Home Depot Stock: Targeting 12% in 2024 and 25% More in 2025 Home Depot stock is rising after its Q3 results. New highs are likely to come soon and with them an outlook for another 12% gain this year; 25% more next...
This story originally appeared on MarketBeat
Home Depot (NYSE: HD) is moving higher on the combined forces of outperformance and an expectation for tailwinds to develop in 2025. Better-than-expected consumer trends, acquisitions, and the pro-business drive outperformance in 2024, leading the company to improve guidance against a backdrop of negative sentiment. Tailwinds will form in 2025 as policy headwinds ease and Trump’s business and consumer-friendly policies spur activity, specifically in the housing market.
The forecast for interest rate cuts has eased from its peaks set a few months ago but remains favorable, with the base rate expected to fall another 50 basis points or more by the end of the year. The takeaway for investors is that Home Depot outperforms and builds leverage through acquisitions ahead of an expected shift in economic fundamentals. It raised guidance for 2024, and the forecasts for 2025 are likely cautious because of tailwinds expected to develop. That means the stock is positioned for the analysts' upgrade cycle to continue, and with the stock already near record highs, a new high is likely. The technical indications suggest an additional 12% advance once the critical resistance is broken, and a larger 35% gain is possible over the next four quarters.

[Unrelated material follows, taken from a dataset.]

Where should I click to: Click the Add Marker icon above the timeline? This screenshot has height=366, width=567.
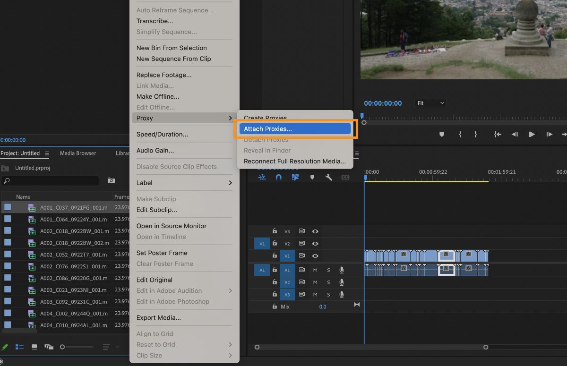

Home Depot Grows With Acquisition of SRS
Home Depot struggled in Q3, with comp sales declining, but the weakness was far less than anticipated. All the analysts tracked by MarketBeat had lowered their estimates during the quarter, setting the bar very low. The company’s $40.2 billion net revenue is up 6.6% primarily because of the acquisition of SRS, which is expected to add about $10 billion in annualized revenue, worth about 6% of the 2025 consensus estimate. Comps are down 1.3% across the network and 1.2% in the core U.S. market.
Margin news is also favorable, with margin contraction being less than expected. Acquisition and growth-related impairments impacted the company’s cash flow and margin, but the 70 basis point decline allowed for leveraged performance on the bottom line. The company’s $3.78 in adjusted EPS fell $0.07 compared to last year or 180 basis points, outpacing the consensus by 350 bps and the top-line strength by 100. The salient point is that an adjusted operating margin of 13.8% allowed for income growth despite the contraction, helping to sustain the company’s robust financial outlook.
Guidance was raised, helping to lift market sentiment. The company raised its full-year revenue guidance to up 4%, including the addition of SRS and the extra 53rd week, nearly 100 basis points above the consensus estimate. Earnings guidance is also favorable, with operating margin expected to hold steady sequentially and adjusted earnings expected to fall only 1% for the year.
Home Depot Builds Value With SRS Acquisition
The worst that can be said about the SRS acquisition is that it increased the company’s debt and leverage, but the impact will be short-lived. The company is a solid cash-flow producing machine and can tackle the debt, running at 10X equity in late 2024. The offsetting factor is the positive impacts of the acquisition on the balance sheet, which include increased current and total assets, with total assets up nearly 28% and lagged by a 23% increase in liability.
Shareholder equity is up 300% and will likely grow as debt is reduced. Regardless, the cash flow outlook and balance sheet are sufficient to sustain the capital return program, including the dividends and buybacks. The dividend is worth $9.00 and yields more than 2.10%, with shares near record highs and the distribution is expected to grow in 2025. Buybacks reduced the share count by 0.5% at the end of the quarter and are also expected to continue in 2025.
Home Depot Tracking for New Highs
The trend in analysts' sentiment ahead of the release is unlikely to end now that guidance for Q4 is in. The trend includes improving sentiment and price expectations with fresh coverage entering the picture, sentiment firming, and the price target increasing. The consensus target is near $466 and is up 25% over the last year, 500 basis points in the month leading into the release. The consensus implies fair value near the all-time high, but the revision trends suggest a move to the high-end range near $466 is likely. A move to $466 could happen quickly once the all-time high is surpassed.